1920

In 1920 behoorde het CBS inmiddels tot het dienstverlenende grootbedrijf. Toen Methorst in 1906 aantrad als directeur had het bureau vijf afdelingen en werkten er ca. 45 mensen. In 1920 had het bureau bijna 240 medewerkers, een begroting van bijna 1 miljoen gulden en was het centraal gehuisvest aan de Oostduinlaan – tot dat moment werkte het personeel verspreid over zeven panden. Het pand stond door zijn omvang, pracht en praal bekend als ‘het statistische paleis’ (een ‘reuzengebouw, gewijd aan Sint Statisticus’ schreef een journalist van het Noord-Hollands Dagblad). De zalen waren ingericht volgens het differentiële-kleurmodel: groene kamers voor de chefs, gele voor de hoofdambtenaren, bruine voor het gewone personeel.

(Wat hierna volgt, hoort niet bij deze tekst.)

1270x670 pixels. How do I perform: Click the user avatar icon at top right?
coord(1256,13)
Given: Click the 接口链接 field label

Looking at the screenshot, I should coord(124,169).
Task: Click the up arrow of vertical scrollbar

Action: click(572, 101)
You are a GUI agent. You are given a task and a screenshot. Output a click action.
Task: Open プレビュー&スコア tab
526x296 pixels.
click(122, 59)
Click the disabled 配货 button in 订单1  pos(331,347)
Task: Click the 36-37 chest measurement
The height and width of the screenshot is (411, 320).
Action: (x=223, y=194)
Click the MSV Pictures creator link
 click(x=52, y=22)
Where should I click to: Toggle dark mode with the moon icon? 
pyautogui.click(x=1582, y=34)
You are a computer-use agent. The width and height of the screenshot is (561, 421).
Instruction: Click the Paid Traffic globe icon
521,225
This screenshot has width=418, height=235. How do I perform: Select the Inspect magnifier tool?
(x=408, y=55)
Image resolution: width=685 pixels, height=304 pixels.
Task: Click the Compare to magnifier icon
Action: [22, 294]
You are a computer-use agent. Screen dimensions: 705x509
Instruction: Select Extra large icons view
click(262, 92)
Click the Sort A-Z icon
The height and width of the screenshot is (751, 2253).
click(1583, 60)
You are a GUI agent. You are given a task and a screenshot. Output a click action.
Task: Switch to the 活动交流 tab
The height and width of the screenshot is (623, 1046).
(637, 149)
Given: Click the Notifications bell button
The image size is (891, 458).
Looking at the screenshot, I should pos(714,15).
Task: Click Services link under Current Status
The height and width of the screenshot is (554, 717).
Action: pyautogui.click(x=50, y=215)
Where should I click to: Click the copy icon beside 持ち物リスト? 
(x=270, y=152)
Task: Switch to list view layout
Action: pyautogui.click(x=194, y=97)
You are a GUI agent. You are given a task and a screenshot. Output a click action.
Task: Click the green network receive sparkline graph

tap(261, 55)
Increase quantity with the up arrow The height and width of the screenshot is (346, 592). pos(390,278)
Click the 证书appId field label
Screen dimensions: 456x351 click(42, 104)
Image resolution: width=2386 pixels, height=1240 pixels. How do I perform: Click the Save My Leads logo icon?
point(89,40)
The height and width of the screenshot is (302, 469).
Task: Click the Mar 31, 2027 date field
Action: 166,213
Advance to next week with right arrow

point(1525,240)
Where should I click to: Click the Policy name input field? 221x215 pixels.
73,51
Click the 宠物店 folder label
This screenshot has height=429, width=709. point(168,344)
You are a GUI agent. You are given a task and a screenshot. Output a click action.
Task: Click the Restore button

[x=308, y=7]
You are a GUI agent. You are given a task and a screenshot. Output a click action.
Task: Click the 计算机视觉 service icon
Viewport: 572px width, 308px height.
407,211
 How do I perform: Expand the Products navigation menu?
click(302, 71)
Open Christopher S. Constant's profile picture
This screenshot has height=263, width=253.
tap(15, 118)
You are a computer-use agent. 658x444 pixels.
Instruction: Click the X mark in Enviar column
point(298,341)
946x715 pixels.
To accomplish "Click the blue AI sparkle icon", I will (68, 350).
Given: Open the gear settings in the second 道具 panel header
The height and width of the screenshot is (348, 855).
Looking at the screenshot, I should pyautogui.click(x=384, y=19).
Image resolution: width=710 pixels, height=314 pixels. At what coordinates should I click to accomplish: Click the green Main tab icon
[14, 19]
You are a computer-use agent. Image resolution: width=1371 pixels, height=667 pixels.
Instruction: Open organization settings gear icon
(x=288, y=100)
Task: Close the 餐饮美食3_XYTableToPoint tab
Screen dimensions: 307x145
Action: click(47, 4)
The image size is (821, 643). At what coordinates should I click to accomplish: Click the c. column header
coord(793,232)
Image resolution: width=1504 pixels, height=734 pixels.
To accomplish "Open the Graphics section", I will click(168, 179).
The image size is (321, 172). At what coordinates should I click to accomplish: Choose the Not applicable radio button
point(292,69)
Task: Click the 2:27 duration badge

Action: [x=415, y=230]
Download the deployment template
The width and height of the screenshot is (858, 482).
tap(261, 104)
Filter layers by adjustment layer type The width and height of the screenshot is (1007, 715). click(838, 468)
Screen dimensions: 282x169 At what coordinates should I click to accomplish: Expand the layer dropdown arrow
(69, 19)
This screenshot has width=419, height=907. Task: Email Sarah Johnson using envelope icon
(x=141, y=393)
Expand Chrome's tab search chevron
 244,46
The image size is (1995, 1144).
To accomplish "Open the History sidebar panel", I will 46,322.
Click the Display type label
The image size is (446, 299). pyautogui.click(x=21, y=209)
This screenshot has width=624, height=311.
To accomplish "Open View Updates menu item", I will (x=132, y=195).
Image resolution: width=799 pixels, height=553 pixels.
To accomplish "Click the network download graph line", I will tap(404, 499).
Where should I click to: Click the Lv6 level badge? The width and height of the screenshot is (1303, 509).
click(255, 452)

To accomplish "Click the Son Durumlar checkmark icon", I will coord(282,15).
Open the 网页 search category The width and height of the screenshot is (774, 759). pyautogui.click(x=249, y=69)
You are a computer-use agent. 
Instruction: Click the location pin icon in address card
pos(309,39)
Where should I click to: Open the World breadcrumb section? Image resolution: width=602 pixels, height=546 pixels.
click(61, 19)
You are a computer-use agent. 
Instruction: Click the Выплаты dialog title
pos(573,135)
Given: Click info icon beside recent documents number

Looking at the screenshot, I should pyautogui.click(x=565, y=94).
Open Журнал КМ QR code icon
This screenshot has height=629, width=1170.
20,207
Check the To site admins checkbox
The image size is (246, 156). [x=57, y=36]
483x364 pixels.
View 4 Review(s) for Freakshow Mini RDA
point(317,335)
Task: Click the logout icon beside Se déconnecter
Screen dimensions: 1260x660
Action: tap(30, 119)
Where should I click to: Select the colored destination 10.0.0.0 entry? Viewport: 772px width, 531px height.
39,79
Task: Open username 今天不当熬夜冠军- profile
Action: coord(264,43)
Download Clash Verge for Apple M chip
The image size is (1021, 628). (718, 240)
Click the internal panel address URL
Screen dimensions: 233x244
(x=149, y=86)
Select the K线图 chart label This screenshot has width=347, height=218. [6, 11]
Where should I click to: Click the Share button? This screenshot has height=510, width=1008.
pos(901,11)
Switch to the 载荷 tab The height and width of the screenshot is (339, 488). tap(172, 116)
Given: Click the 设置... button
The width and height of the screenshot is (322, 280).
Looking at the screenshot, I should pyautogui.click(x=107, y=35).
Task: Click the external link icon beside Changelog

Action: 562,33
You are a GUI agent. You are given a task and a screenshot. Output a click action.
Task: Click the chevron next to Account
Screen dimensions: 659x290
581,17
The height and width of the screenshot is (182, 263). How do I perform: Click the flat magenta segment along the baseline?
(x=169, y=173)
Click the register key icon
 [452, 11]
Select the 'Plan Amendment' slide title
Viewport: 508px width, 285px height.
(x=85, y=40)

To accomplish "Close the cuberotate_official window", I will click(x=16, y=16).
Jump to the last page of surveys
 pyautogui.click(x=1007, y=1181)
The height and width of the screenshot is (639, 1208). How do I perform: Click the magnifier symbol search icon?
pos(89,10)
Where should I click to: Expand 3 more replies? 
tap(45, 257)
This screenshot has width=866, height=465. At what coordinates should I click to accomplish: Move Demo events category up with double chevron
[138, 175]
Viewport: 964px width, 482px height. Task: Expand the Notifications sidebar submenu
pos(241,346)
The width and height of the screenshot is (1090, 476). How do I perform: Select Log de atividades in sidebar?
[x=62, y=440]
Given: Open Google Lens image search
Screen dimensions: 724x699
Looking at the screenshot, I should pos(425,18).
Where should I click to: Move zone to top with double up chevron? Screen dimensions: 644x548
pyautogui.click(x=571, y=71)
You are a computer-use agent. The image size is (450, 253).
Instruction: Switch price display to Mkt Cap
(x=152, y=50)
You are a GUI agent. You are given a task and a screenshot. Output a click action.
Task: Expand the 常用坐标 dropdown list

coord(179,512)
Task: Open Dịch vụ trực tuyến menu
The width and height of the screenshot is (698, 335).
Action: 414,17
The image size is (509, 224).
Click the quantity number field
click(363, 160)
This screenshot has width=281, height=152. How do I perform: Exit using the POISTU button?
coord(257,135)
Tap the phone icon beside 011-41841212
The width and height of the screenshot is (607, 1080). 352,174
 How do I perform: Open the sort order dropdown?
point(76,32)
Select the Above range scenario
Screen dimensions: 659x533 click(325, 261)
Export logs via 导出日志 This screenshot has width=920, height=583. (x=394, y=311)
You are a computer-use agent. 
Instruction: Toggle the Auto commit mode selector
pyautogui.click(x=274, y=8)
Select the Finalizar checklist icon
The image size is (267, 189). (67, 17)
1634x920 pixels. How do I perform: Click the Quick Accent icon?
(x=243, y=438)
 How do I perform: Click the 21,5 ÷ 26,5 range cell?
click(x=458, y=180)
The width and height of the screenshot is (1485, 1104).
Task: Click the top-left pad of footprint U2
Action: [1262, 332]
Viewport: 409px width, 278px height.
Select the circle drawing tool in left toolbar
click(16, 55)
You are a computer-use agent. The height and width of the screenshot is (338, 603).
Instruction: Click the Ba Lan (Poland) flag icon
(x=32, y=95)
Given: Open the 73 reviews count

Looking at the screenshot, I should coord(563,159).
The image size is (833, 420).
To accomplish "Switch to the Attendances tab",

Gegevens voor het eerst machinaal verwerkt

Het verwerken van de ingevulde formulieren gebeurde op de gemeentesecretarieën, buiten de bureau-uren. Gemeenten kregen voor het vele werk een Rijksvergoeding van 12 cent per getelde persoon, waarvan doorgaans de helft, 6 cent, voor de straatteller was. Voor dat bedrag kregen de gemeenten vrijwel geen mensen. De gemeente Wassenaar beloofde het hele budget aan de tellers uit te keren, maar de benodigde tien tellers kreeg de gemeente er toch niet mee op de been. Het was de reden dat het werk vooral aan tijdelijke krachten werd overgelaten, die minder gemotiveerd waren.
De verwerking van de formulieren op het CBS gebeurde in 1920 voor het eerst met een machine, een zogeheten classicompteur, een tafelmodel telmachine met 60 toetsen, met onder elke toets een telwerk. Na elke druk op een toets werd het telwerk met 1 verhoogd. Een dame, mevr. Soissons, kwam over uit Parijs om de vrouwen die de machines bedienden te instrueren.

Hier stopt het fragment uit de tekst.